Now that I’m done with The Office, I needed a new TV show. I think I’ve found it in Weeds. I’ve got to hand it to the people behind the show for making a show about a mom who sells pot, well, actually good. Mary-Louise Parker is incredible, and not only because she reminds me of a better-acting version of Lauren Graham. Not only does it manage to be so incredibly fresh and funny, but it even maintains a pretty high level of drama that unlike so many other dramedies nowadays is actually credible.
What I’m reading:
The Accidental Connoisseur by Lawrence Osborne. I recently began working as the Manhattan sales manager for an importer of French wines. I met with the lady who runs the operation the other day and she recommended this book. Osborne is a British guy who journeys through the world’s wine regions on a mission to figure out what the deal is with wine. She said it was a great book and The New York Times seems to agree.
What I’m eating:
Funny enough, lots of fake meat. Not that I eat less real meat; more like just in between my eatings of real meat, I eat more fake meat than usual. I really like them Smart foods made by Lightlife, especially the bacon and sausage ones. Strongly recommended.
What I’m watching:
The Office, Season 3 DVD. Like everyone else in America, I’ve always enjoyed watching The Office, but I’ve never really followed the plot and watched entire seasons beginning to end. Enter Netflix. They have the first three seasons streaming online for members (like myself) and I’ve spent a good portion of the past week plowing through them like a Gilbert Brown through hot butter. Okay, maybe I’m mixing my metaphors, but in any event, I’ve been watching a helluvalotta this show.
What I’m listening to:
This one’s a little tricky. I’ve been listening to a lot of stuff, especially Counting Crows, Maroon 5, and Sara Bareilles in preparation for their concert in Bethel, NY in two weeks (totally psyched). The other day, however, VH1 aired their countdown of the top 100 songs of the 1990s (the full list can be found here) and I got to watch about half of it. I’ve got to hand it to VH1 for a job well done. I don’t think I even said “what the hell” more than twice. They brought me back to places that I haven’t been since, well, 1990 with old classics like Kris Kross’s “Jump,” M.C. Hammer’s “U Can’t Touch This,” Deee-Lite’s “Groove Is In the Heart,” and other lost tunes that you can’t hear anywhere on the radio anymore.

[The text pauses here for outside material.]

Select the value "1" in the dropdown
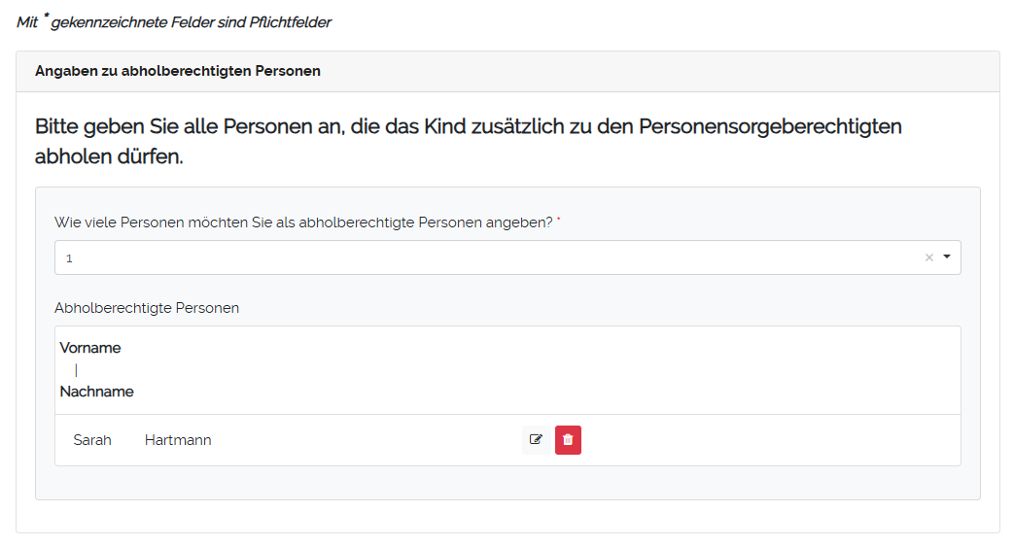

I think my favorite blast from the Zach Morris era was The Digital Underground’s “The Humpty Dance.” Watch the video above. It’s so weird and quirky in a really playful and fun way that you just don’t find in hip hop anymore. It also gave people an excuse to say “do the humpty-hump,” which is always a good thing.
[Other favorite phrases popularized by songs on the countdown include “Wiggedy-wack” from Kris Kross, “Gettin’ Jiggy With It” courtesy of Will Smith, “Zigazig ha” from The Spice Girls, Hanson’s “MmmBOP!” and Marcy Playground’s “Disco Lemonade.” Ahhh, the 90s! Good times… As a tribute to the 90s, try to use some of the phrases above in conversation over the next few days and see what happens.]
Alright, y’all biscuitheads. That’s all I’ve got for now.